Your copy should match the records below exactly, except for the pictures.

[Data extracted from a collection]
■ ■ ■ ■

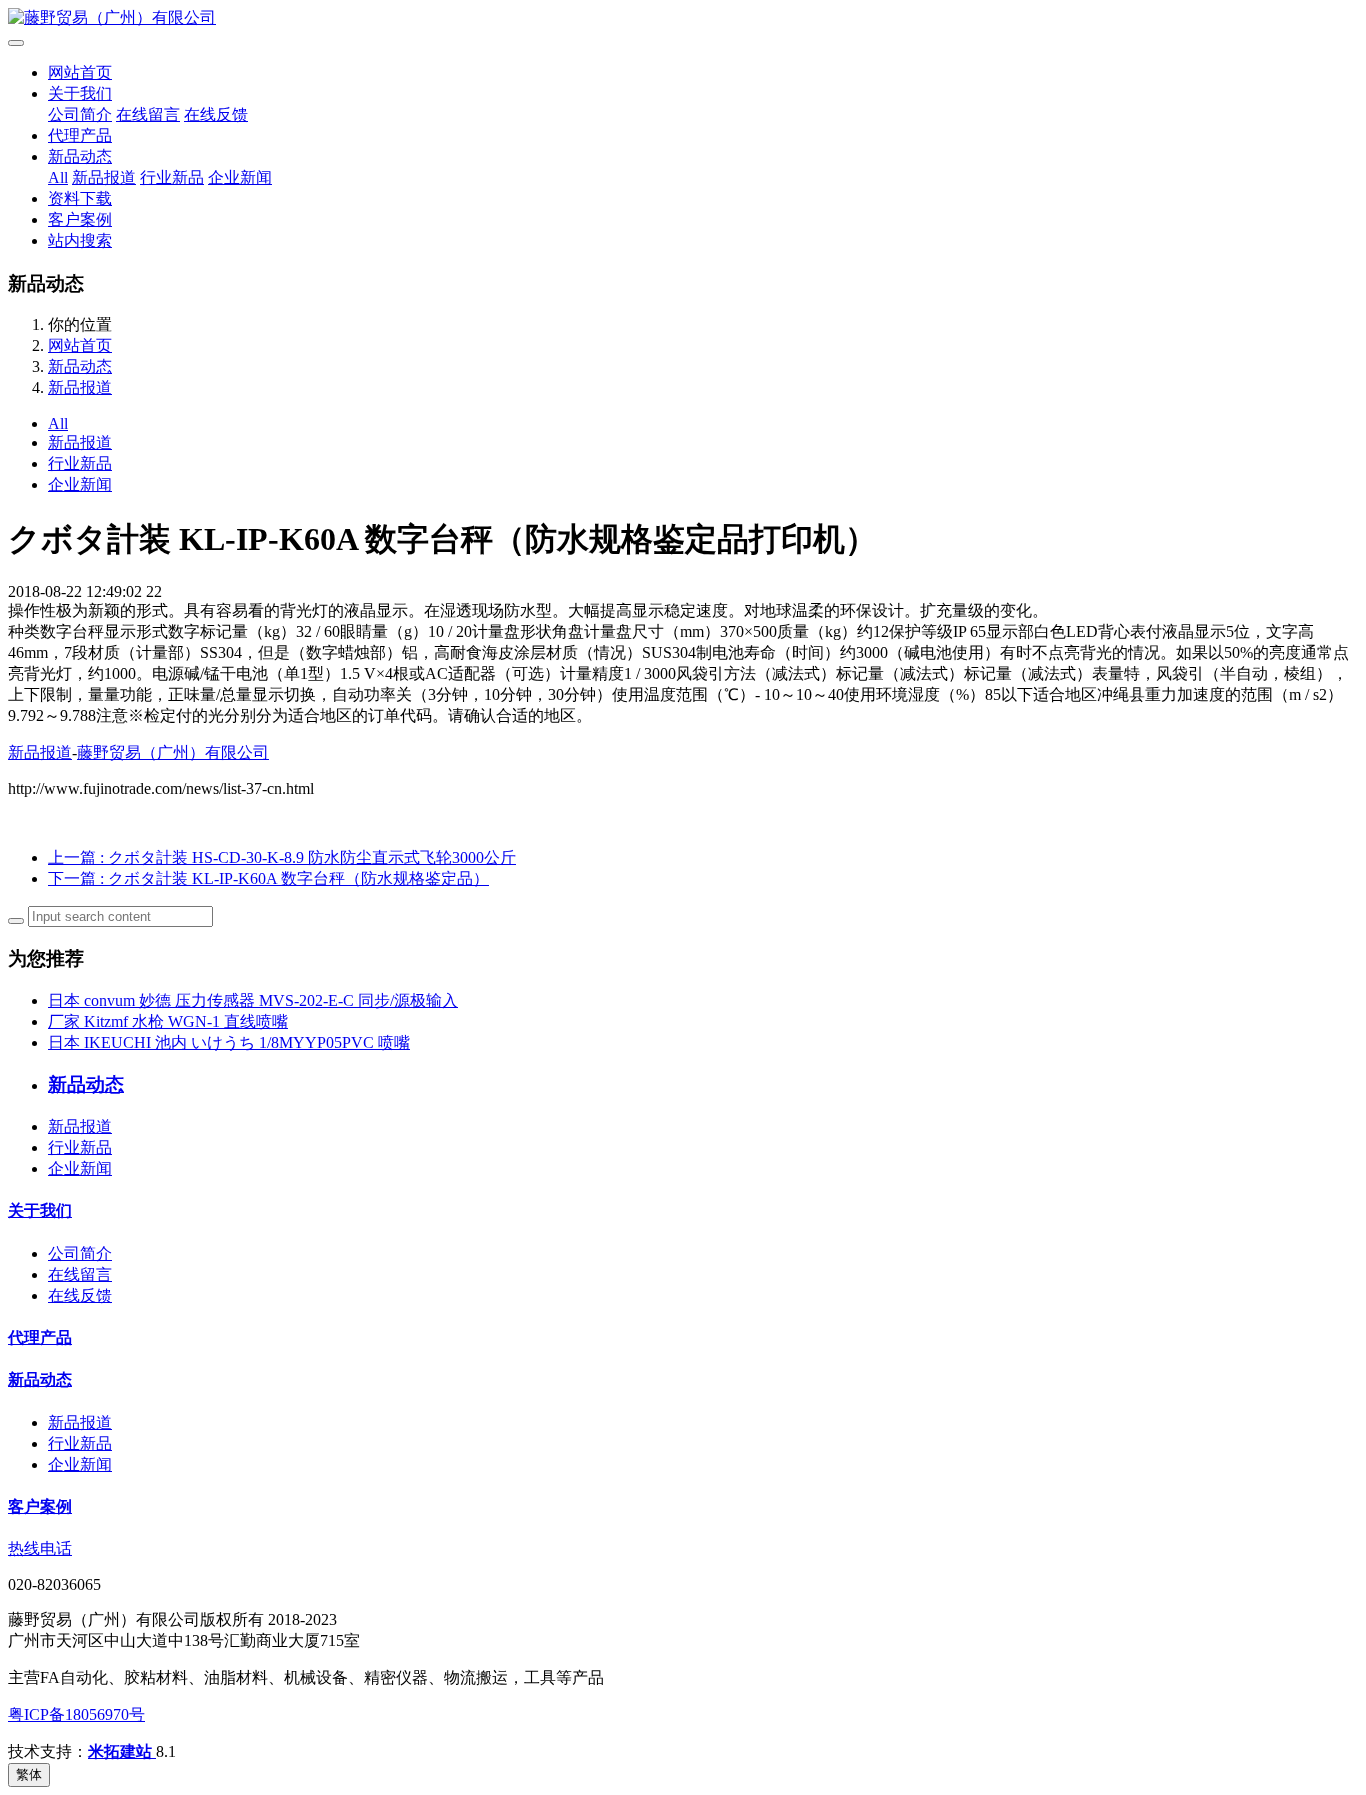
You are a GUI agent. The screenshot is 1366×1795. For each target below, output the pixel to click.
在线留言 (148, 114)
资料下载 (80, 198)
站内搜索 (80, 240)
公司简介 (80, 114)
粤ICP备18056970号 (76, 1714)
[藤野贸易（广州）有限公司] (683, 18)
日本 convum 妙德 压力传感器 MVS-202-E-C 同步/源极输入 (253, 1000)
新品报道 (104, 177)
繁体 (29, 1774)
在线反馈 (216, 114)
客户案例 (80, 219)
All (58, 177)
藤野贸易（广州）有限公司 (173, 752)
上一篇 (282, 857)
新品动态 (80, 156)
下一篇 (268, 878)
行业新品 (172, 177)
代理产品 (80, 135)
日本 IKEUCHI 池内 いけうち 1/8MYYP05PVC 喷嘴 (229, 1042)
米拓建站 (122, 1751)
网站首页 (80, 72)
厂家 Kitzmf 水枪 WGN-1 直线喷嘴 (168, 1021)
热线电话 (40, 1548)
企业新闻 (240, 177)
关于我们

■ ■ ■ ■

*Solution to this task:*
You are a GUI agent. The screenshot is 1366×1795. For each target below, output the pixel to click.
在线留言 (148, 114)
资料下载 (80, 198)
站内搜索 (80, 240)
公司简介 (80, 114)
粤ICP备18056970号 (76, 1714)
[藤野贸易（广州）有限公司] (683, 18)
日本 convum 妙德 压力传感器 MVS-202-E-C 同步/源极输入 (253, 1000)
新品报道 (104, 177)
繁体 (29, 1774)
在线反馈 (216, 114)
客户案例 (80, 219)
All (58, 177)
藤野贸易（广州）有限公司 (173, 752)
上一篇 (282, 857)
新品动态 (80, 156)
下一篇 (268, 878)
行业新品 (172, 177)
代理产品 (80, 135)
日本 IKEUCHI 池内 いけうち 1/8MYYP05PVC 喷嘴 (229, 1042)
米拓建站 (122, 1751)
网站首页 (80, 72)
厂家 Kitzmf 水枪 WGN-1 直线喷嘴 (168, 1021)
热线电话 (40, 1548)
企业新闻 (240, 177)
关于我们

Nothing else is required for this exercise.